In den Festreden würdigen die Gäste die Bedeutung der Juden, gerade in den Schum-Städten Speyer, Mainz und Worms. Speyer sei früher ein geistiges und kulturelles Zentrum gewesen, in das viele Studenten gekommen seien, um den Gelehrten zuzuhören, informierte der rheinland-pfälzische Wissenschaftsminister Konrad Wolf. Im 11. bis 13. Jahrhundert hätten die Juden wesentlich zum wirtschaftlichen Aufschwung beigetragen.

Die neue Thora-Rolle

Abraham Lehrer, stellvertretender Vorsitzender des Zentralrats der Juden in Deutschland, erinnerte an die aus den ehemaligen UdSSR-Staaten vertriebenen Juden. Mittlerweile seien in Deutschland 110.000 Juden in Gemeinden aktiv. "Sie machen einen Bruchteil der Bevölkerung aus, aber trotzdem gibt es Antisemitismus", bedauerte Lehrer.

● Schriftliche Aufgabe 1:
Wie viele Juden sind laut dem Dokument inzwischen in Deutschland in Gemeinden aktiv?
● Schriftliche Aufgabe 2:
Schreiben Sie einen Abschnitt aus dem Dokument wortgetreu ab, indem Sie bei den Worten „In den Festreden“ beginnen und nach den Worten „wirtschaftlichen Aufschwung beigetragen.“ aufhören.
Die Daten stehen in keinem Zusammenhang mit dem Dokument.

● Datenabschnitt:
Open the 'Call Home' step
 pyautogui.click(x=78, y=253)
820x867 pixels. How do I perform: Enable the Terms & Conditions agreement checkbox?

● Ergebnis der Übung 1:
110.000 Juden.

● Ergebnis der Übung 2:
In den Festreden würdigen die Gäste die Bedeutung der Juden, gerade in den Schum-Städten Speyer, Mainz und Worms. Speyer sei früher ein geistiges und kulturelles Zentrum gewesen, in das viele Studenten gekommen seien, um den Gelehrten zuzuhören, informierte der rheinland-pfälzische Wissenschaftsminister Konrad Wolf. Im 11. bis 13. Jahrhundert hätten die Juden wesentlich zum wirtschaftlichen Aufschwung beigetragen.